As executive orders attempt to legislate trans people out of existence and states rush to dismantle DEI programs, Doechii stood on music's biggest stage, a Black queer woman clutching a golden gramophone for Best Rap Album. Her win was a middle finger to a system trying desperately to push people like her back into the shadows while pointing toward a future where Black queer women don't have to be "the first" or "the second" anymore. When she spoke to "all the Black girls watching," it felt like a war cry. Her words, “Don't allow anybody to project any stereotypes on you,” landed differently in a week when Florida banned DEI programs in higher education and companies nationwide began dismantling their diversity initiatives under political pressure. The timing transformed her acceptance speech from celebration to manifesto.
The night unfolded like a fever dream of possibility. Chappell Roan's "Pink Pony Club" performance transformed the Crypto.com Arena into a queer country fever dream, complete with rodeo clowns and a massive pink horse. But beneath the spectacle lay something deeper: a Midwestern escapee turning the very aesthetics of heartland America into a celebration of queer liberation. The song's narrative — a small-town girl finding freedom in a drag bar — felt especially potent against the backdrop of increasingly aggressive anti-drag legislation across the country.
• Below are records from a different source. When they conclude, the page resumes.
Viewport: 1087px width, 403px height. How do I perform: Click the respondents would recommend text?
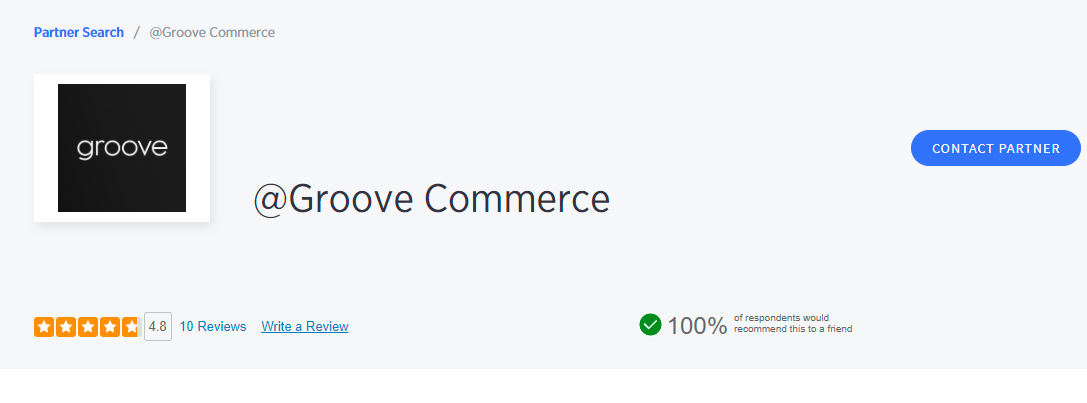[792, 323]
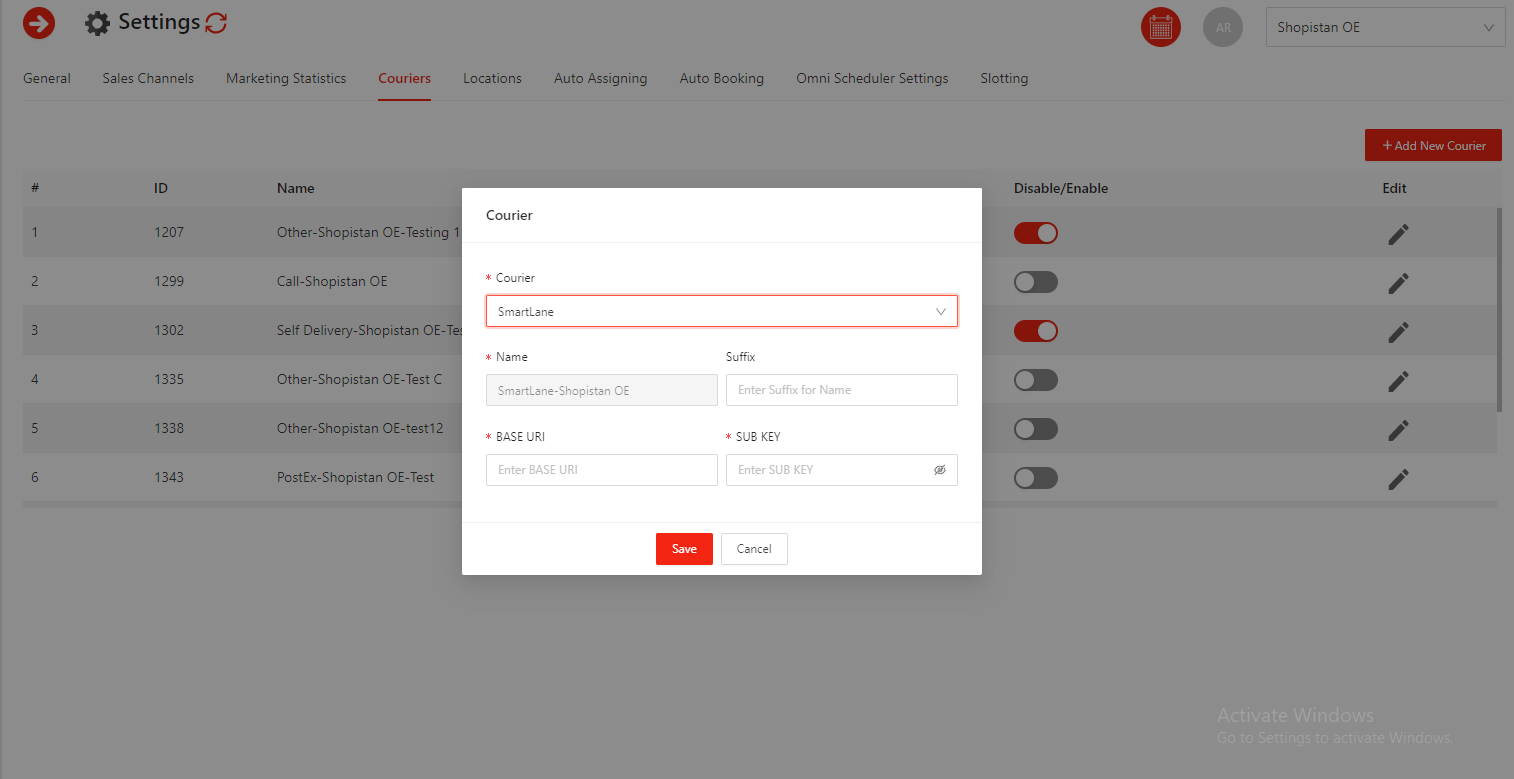
Task: Disable courier 1207 toggle switch
Action: coord(1035,233)
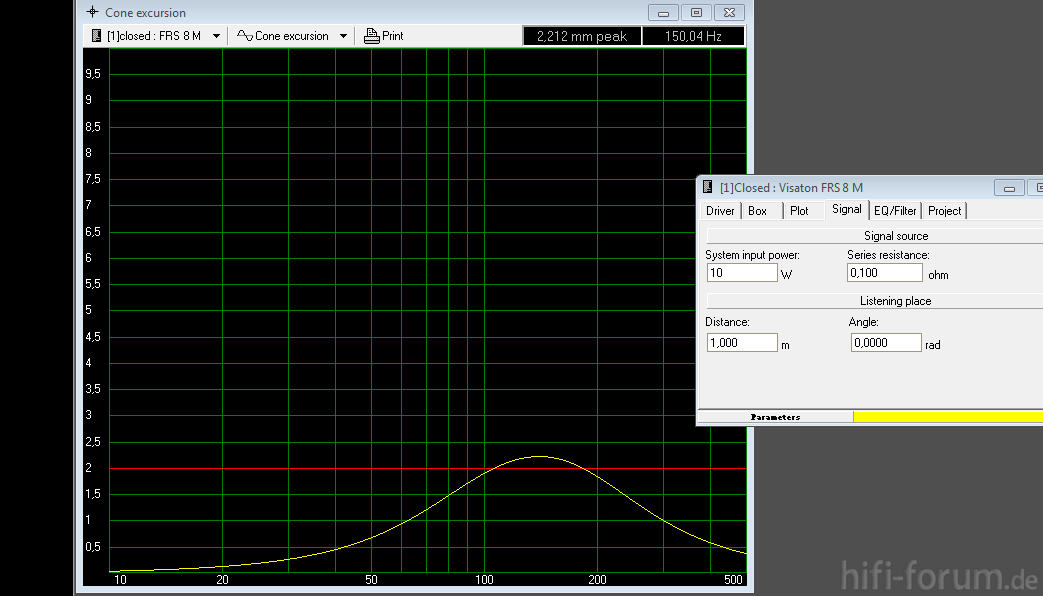Switch to the Driver tab
Viewport: 1043px width, 596px height.
pos(720,211)
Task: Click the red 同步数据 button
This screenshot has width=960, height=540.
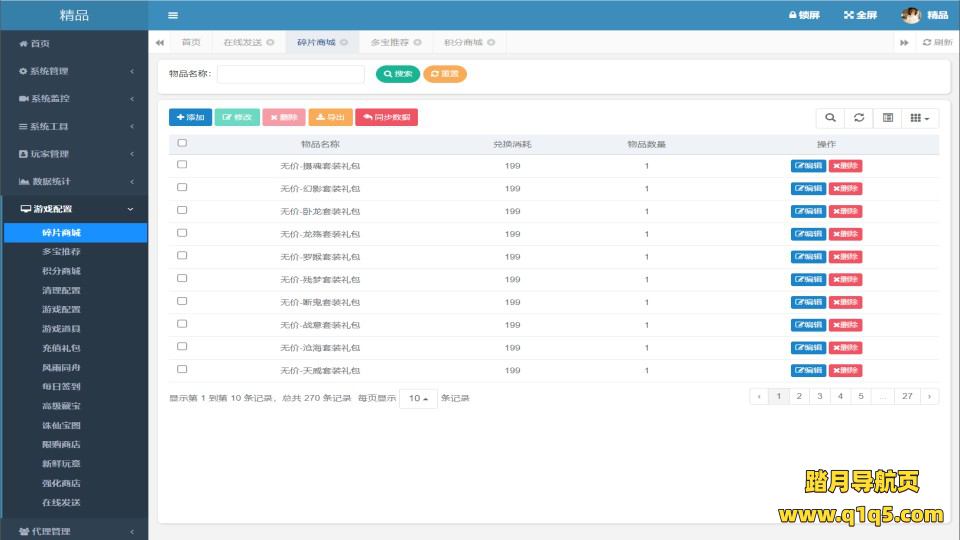Action: pos(386,118)
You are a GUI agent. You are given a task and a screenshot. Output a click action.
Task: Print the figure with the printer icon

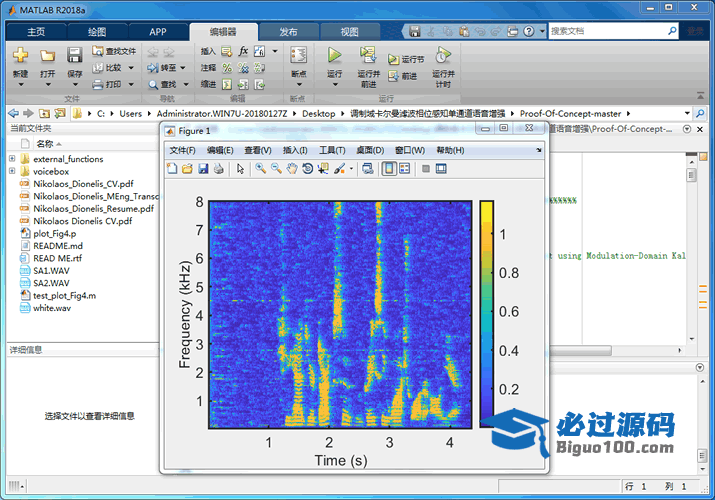click(x=218, y=169)
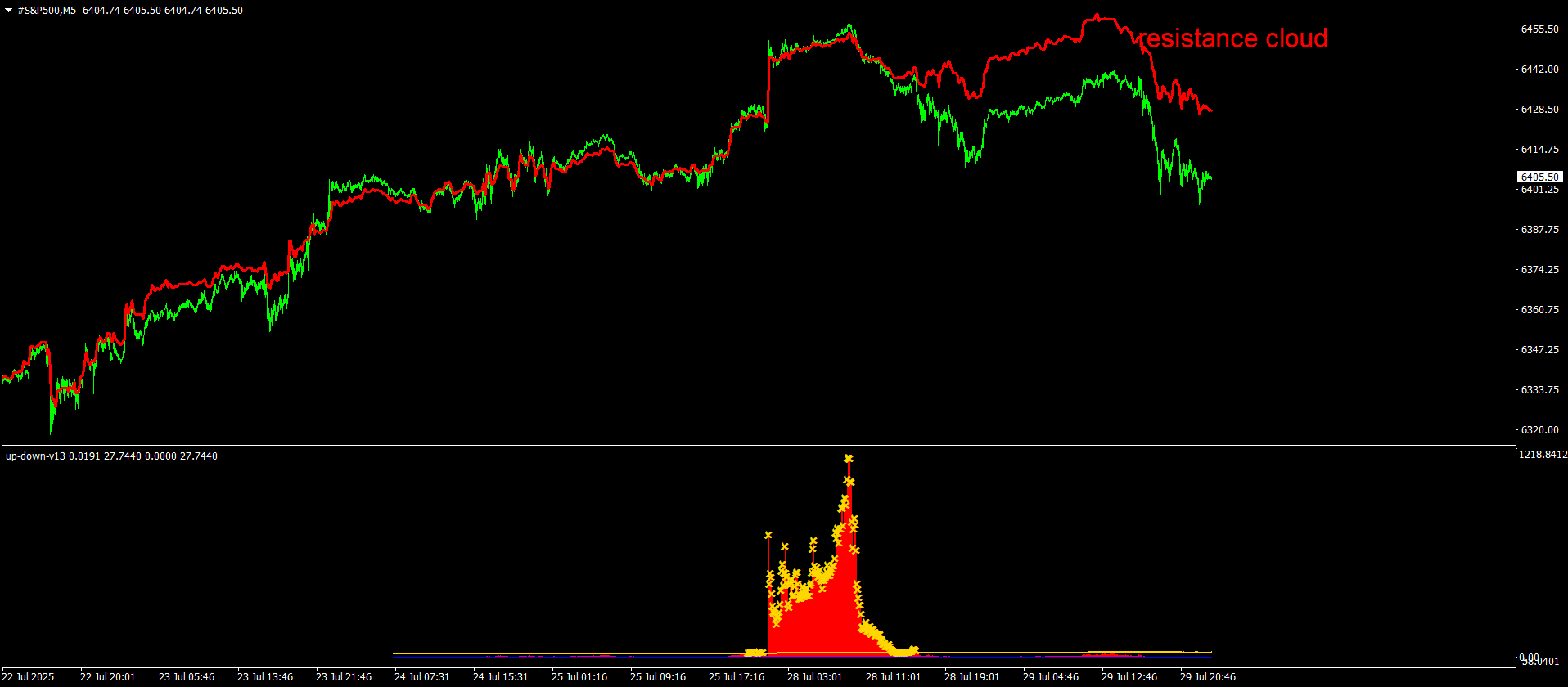
Task: Click the 6374.25 price axis label
Action: [x=1539, y=269]
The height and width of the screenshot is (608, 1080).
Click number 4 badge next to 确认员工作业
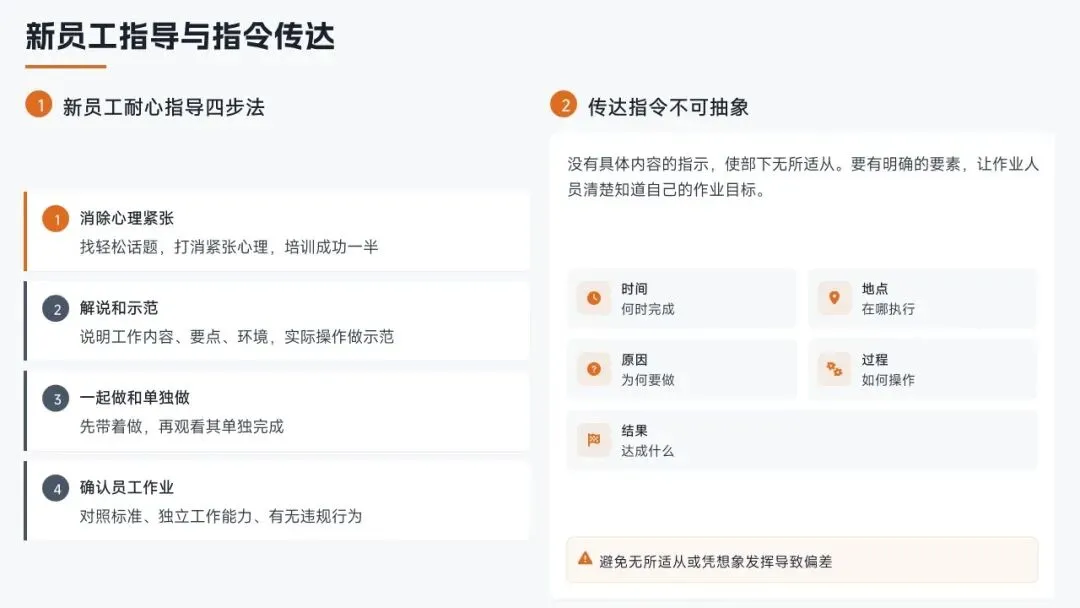point(56,488)
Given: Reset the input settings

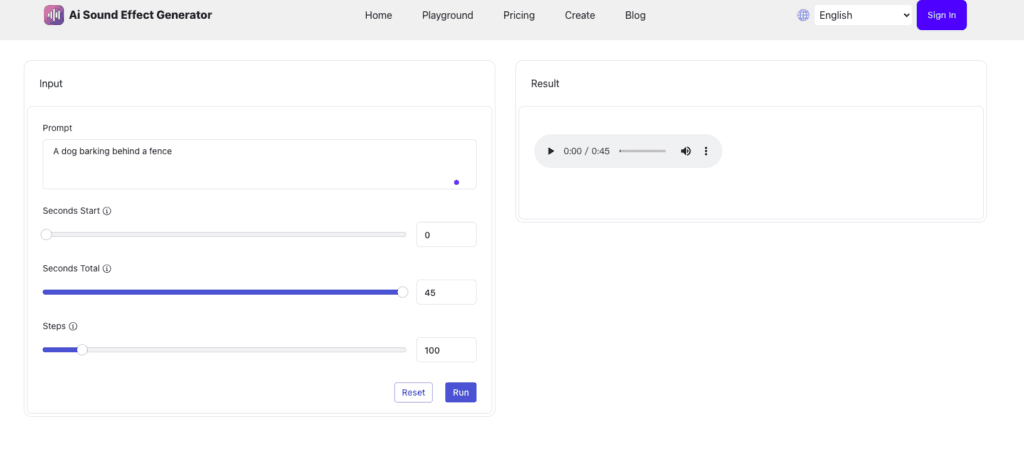Looking at the screenshot, I should pyautogui.click(x=413, y=393).
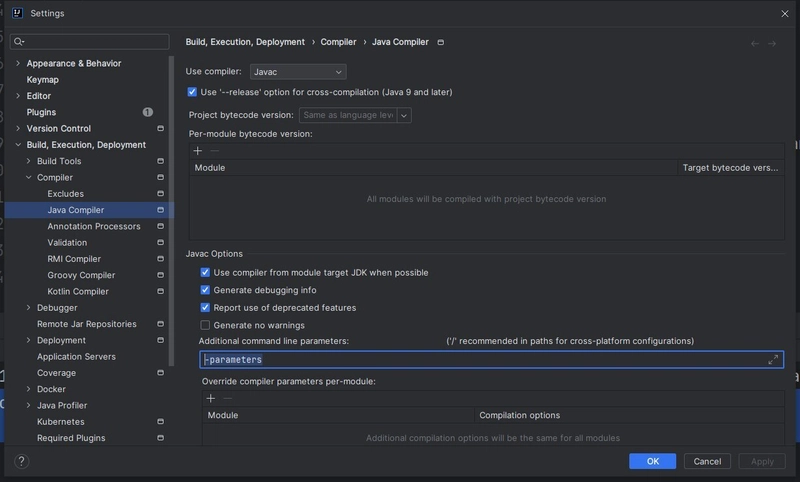Click the help question mark icon
This screenshot has height=482, width=800.
click(21, 461)
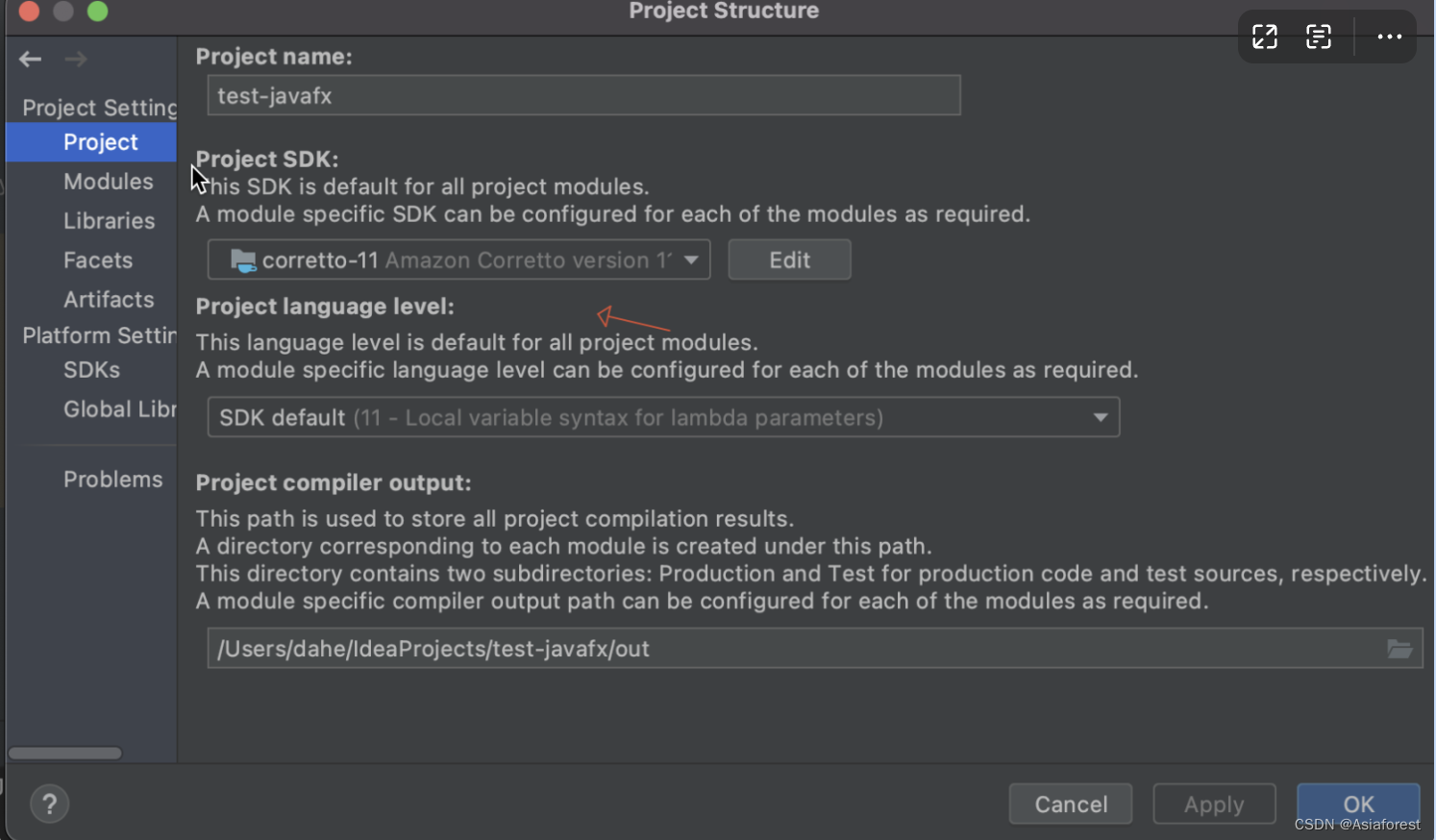The image size is (1436, 840).
Task: Click the forward navigation arrow
Action: (75, 59)
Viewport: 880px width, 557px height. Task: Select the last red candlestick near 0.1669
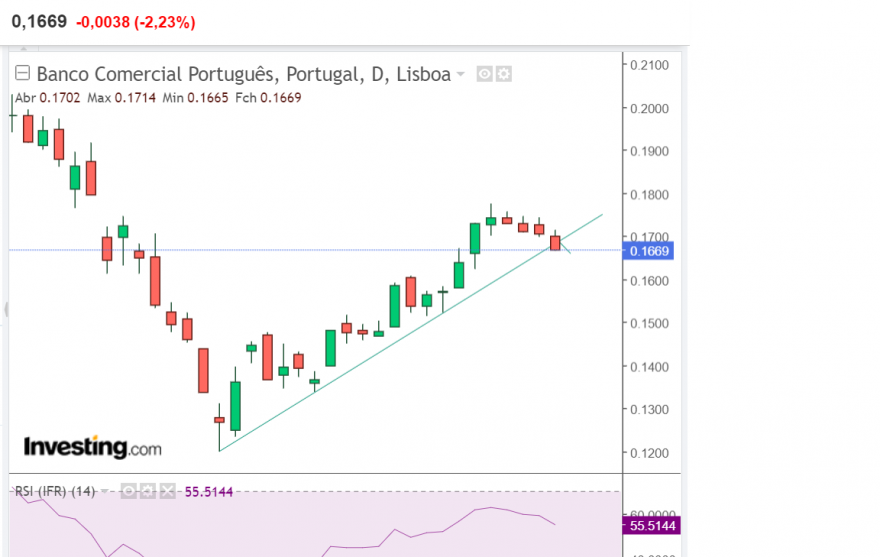point(555,242)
This is where we need to talk about joy — not as distraction, but as disruption. The entertainment industry has mastered the art of performing progressiveness while maintaining the status quo: MTV puts black squares on Instagram while signing checks to Tucker Carlson's advertisers, Netflix adds a trans character to every show while donating to anti-trans politicians, awards shows channel real anger into palatable moments of "awareness" that change nothing. We've seen how easily cultural moments can be co-opted into feel-good narratives that serve the status quo — the sanitization of Martin Luther King Jr.'s radical vision into inspirational quotes, the transformation of Pride from a riot into a corporate branding opportunity, the reduction of feminist rebellion into girlboss capitalism.
The philosopher Audre Lorde wrote about the erotic as power, about pleasure as a form of knowing that threatens systems of oppression. She understood that real joy — not the manufactured, marketable kind — terrifies those in power because it proves their control isn't total. This Grammy ceremony seemed to grasp this distinction. When Lady Gaga declared "trans people are not invisible" while accepting her award, the cameras caught something telling: a room full of music's biggest stars nodding in agreement. Let's be clear: watching wealthy celebrities pat themselves on the back for their progressiveness won't save us. But there's something else happening here too.
When Chappell Roan transformed country music iconography into a queer fantasy, she wasn't just putting on a show - she was demonstrating how to steal the master's tools and build something new. The performance mattered not because of who nodded along in the audience, but because somewhere in Missouri, a kid like the one Roan used to be might have seen it and recognized a possibility they never knew existed.